Exercise ->
Beginning with the line that holds "This screenshot has", copy each line to the end of the records exactly, except the pictures.

Record excerpts ->
#####

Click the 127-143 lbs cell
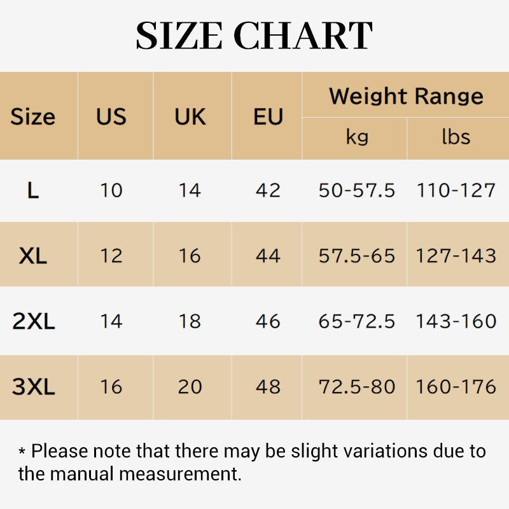509x509 pixels. click(x=456, y=256)
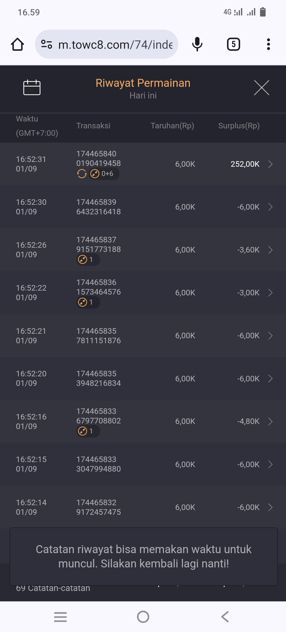The width and height of the screenshot is (286, 632).
Task: Open the browser tab switcher showing 5
Action: tap(233, 44)
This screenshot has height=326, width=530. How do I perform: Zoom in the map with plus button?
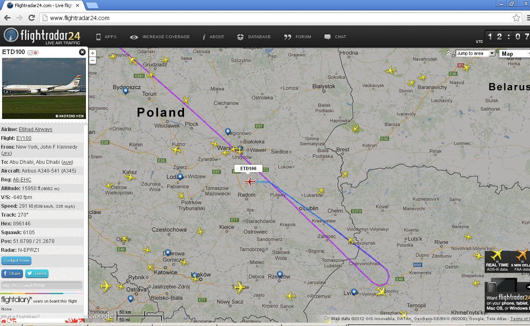coord(93,53)
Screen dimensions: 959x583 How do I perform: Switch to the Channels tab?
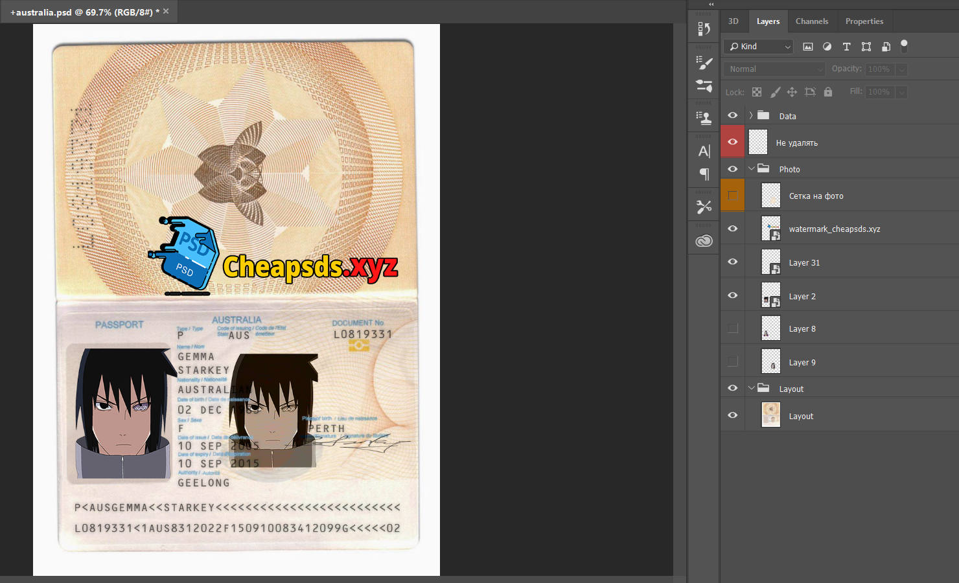click(811, 21)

#####

Output ->
This screenshot has height=326, width=530. How do I perform: Zoom in the map with plus button?
coord(93,53)
Screen dimensions: 959x583 How do I perform: Switch to the Channels tab?
click(811, 21)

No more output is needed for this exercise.